What is required —
Look through the material below and copy exactly the lines from the line with "仕事 (1042, 1407)" to the line with "ドイツ (1030, 1309)", those two lines included.

Available data —
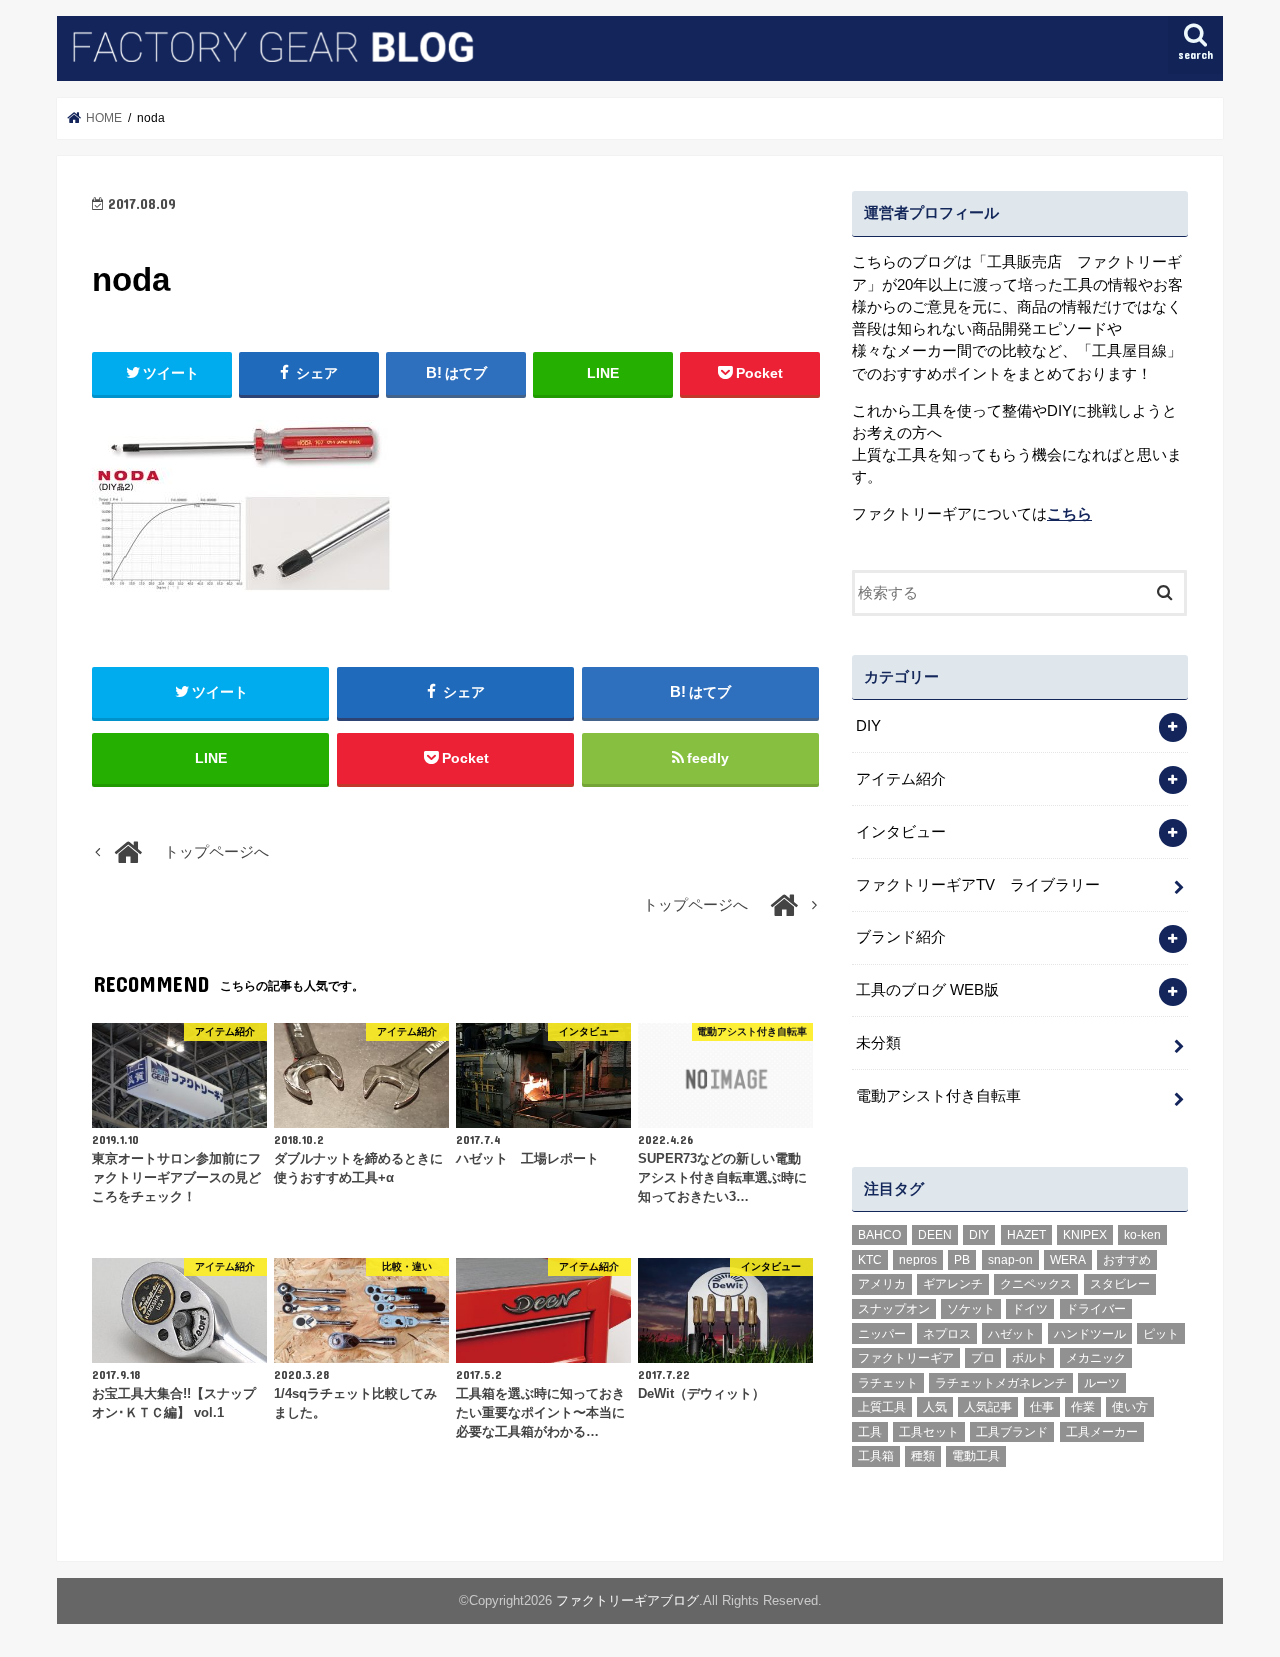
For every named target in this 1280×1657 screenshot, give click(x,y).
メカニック (1096, 1358)
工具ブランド (1012, 1432)
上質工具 (882, 1407)
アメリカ (882, 1284)
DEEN (935, 1235)
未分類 (878, 1043)
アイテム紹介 (901, 779)
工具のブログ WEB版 (927, 990)
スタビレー (1120, 1284)
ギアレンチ (953, 1284)
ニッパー (882, 1334)
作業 (1083, 1407)
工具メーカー (1102, 1432)
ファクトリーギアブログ (627, 1600)
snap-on (1010, 1260)
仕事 (1042, 1407)
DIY (868, 726)
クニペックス (1036, 1284)
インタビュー (901, 832)
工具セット (929, 1432)
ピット (1161, 1334)
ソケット (971, 1309)
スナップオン (894, 1309)
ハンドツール (1090, 1334)
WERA (1068, 1260)
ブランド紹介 (901, 937)
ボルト (1030, 1358)
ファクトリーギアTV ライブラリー (978, 885)
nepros (918, 1260)
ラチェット (888, 1383)
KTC (870, 1260)
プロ (983, 1358)
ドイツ (1030, 1309)
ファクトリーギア (906, 1358)
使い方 (1130, 1407)
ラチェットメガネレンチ (1001, 1383)
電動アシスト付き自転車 (938, 1096)
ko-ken (1142, 1235)
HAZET (1026, 1235)
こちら (1069, 514)
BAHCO (879, 1235)
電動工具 (976, 1456)
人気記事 (988, 1407)
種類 (923, 1456)
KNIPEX (1085, 1235)
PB (962, 1260)
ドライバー (1096, 1309)
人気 (935, 1407)
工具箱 (876, 1456)
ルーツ (1102, 1383)
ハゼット (1012, 1334)
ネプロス (947, 1334)
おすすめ (1127, 1260)
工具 (870, 1432)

Expected answer —
仕事 (1042, 1407)
DIY (868, 726)
クニペックス (1036, 1284)
インタビュー (901, 832)
工具セット (929, 1432)
ピット (1161, 1334)
ソケット (971, 1309)
スナップオン (894, 1309)
ハンドツール (1090, 1334)
WERA (1068, 1260)
ブランド紹介 (901, 937)
ボルト (1030, 1358)
ファクトリーギアTV ライブラリー (978, 885)
nepros (918, 1260)
ラチェット (888, 1383)
KTC (870, 1260)
プロ (983, 1358)
ドイツ (1030, 1309)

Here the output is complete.